___ Extrait de page ___

Les données stockées par les marques sont diverses. Il peut s’agir de notre adresse IP, du type de système d’exploitation utilisé ou encore du type de navigateur privilégié… Inutile de préciser qu’au passage, nous recevons un bon nombre de ces chers fichiers « cookies », qui permettent de nous suivre à la trace. Jusqu’ici rien de nouveau, tout cela ressemble à un bon vieux profilage publicitaire, devenu banal sur la toile.
Mais, revenons à nos moutons… Toutes ces données, recueillies lors de l’inscription, permettent de dresser le parfait portrait sociologique de notre petite personnalité. Dans les méandres juridiques censés nous expliquer nos droits, on ne trouve pas la moindre annotation concernant les commentaires que nous nous apprêtons à laisser sur le site. Pourtant, c’est bien de cela qu’il s’agit : « commenter ».
Qu’advient-il alors de nos prises de positions ?
Les différents travaux sur la réception, notamment dans le cadre des cultural studies, ont montré qu’ en fonction de notre appartenance sociale, nous décodons les signes envoyés par les contenus médiatiques de différentes façons, mais qu’il existe cependant des similitudes de réception au sein des mêmes groupes sociaux. Autrement dit, selon le modèle de l’habitus (Bourdieu), une partie de la réception nous est propre en tant qu’individus, une autre dépend de notre éducation, de notre environnement et de facteurs liés à notre statut social…
La réception est un enjeu crucial pour les médias. Pourtant, aujourd’hui, il n’est pas si évident pour les chaînes de définir précisément le profil des récepteurs. Il est encore plus ardu d’analyser comment le sens produit va être décodé par les différents publics. L’intérêt des commentaires pourrait donc se trouver ici. En donnant notre avis sur telle ou telle émission, nous permettons aux chaînes d’analyser la réception. En regroupant ces informations avec nos données personnelles, elles sont en mesure de construire une typologie du public. Cela leur permet également de percevoir l’interprétation que nous faisons de leurs contenus et ainsi, de voir si les signes et significations émis sont acceptés, négociés ou refusés.

___

## Objectif visé
Rédigez la suite du texte sur l’exploitation des commentaires d’internautes par les chaînes, à partir de sa dernière phrase.

___ Entrées répertoriées ___

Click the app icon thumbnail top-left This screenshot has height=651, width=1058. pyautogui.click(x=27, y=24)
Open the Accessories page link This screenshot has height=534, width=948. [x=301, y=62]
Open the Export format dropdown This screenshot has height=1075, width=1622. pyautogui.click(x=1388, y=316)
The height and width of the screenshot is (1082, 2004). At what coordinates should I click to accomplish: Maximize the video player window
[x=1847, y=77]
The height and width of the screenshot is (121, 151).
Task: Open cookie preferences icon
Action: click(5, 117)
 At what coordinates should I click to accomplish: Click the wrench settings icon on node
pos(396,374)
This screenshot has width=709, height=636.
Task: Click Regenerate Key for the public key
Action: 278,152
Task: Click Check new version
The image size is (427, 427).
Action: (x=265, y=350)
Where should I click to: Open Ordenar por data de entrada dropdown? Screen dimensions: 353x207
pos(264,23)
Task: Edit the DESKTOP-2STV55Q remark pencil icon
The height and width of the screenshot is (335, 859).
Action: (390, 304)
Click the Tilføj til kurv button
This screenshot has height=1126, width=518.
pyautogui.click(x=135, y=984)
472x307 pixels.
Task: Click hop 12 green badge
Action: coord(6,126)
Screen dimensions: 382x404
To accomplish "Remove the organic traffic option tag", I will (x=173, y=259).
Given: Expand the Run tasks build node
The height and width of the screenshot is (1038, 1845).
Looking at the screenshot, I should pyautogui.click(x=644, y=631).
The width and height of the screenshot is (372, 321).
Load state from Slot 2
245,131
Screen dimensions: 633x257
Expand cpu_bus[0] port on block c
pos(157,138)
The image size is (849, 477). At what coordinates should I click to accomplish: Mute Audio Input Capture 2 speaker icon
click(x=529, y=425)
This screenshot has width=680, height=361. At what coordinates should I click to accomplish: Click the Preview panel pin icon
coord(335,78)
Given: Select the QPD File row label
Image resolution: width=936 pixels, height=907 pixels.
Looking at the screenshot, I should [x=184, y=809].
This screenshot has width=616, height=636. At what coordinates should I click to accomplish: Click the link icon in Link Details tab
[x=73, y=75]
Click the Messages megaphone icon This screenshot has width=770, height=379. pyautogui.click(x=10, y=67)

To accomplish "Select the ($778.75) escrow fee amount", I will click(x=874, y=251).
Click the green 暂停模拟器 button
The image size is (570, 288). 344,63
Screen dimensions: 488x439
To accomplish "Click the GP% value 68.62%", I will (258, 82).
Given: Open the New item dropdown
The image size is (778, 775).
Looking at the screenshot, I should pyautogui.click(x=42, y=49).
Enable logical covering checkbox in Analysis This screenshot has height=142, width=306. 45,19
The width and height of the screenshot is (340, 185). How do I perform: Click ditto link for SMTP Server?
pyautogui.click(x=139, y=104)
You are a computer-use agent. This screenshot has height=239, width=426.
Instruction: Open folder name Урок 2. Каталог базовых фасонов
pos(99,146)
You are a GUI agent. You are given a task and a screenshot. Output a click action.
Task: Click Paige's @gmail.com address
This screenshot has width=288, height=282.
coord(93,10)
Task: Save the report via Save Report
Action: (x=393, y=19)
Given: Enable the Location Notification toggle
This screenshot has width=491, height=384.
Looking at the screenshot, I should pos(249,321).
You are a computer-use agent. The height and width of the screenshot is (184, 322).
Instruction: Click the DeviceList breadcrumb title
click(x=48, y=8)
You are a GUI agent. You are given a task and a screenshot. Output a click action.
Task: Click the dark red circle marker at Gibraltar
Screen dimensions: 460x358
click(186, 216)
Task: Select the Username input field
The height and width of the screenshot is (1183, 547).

___

## Résultat attendu
Quelles conséquences me direz-vous ?
Une fois ce travail accompli, les chaînes seront en mesure de s’adresser efficacement à tel ou tel public. On peut imaginer que les contenus seront alors construits en fonction d’une typologie précise du public. En effet, nos commentaires font transparaître les signes que nous percevons ainsi que notre interprétation.
Le danger principal serait alors que les signes envoyés soient unanimement acceptés. Il ne faut pas perdre de vue le fait que dans les entreprises médiatiques l’argent est roi. Si l’on accepte les contenus plus facilement, pourquoi la publicité qui les accompagne ne serait pas également acceptée ? La cohabitation – voire collaboration – entre médias et annonceurs pourrait les amener à construire leurs messages publicitaires sur le même modèle. La publicité – parfois dissimulée à l’intérieur même des contenus – n’aurait alors plus qu’à réutiliser les signes les plus performatifs adaptés à sa cible. Nous assisterions alors au primat du sens dominant sur l’interprétation. Comprenons, la fin du feedback et le retour à un modèle linéaire. Une bonne vieille injection à grands coups de seringue hypodermique !
Qui les en empêcherait ?
Aussi surprenante qu’elle puisse paraître, la réponse nous vient du site Mytf1.fr : « Nous recueillons les Données personnelles que Vous Nous fournissez ».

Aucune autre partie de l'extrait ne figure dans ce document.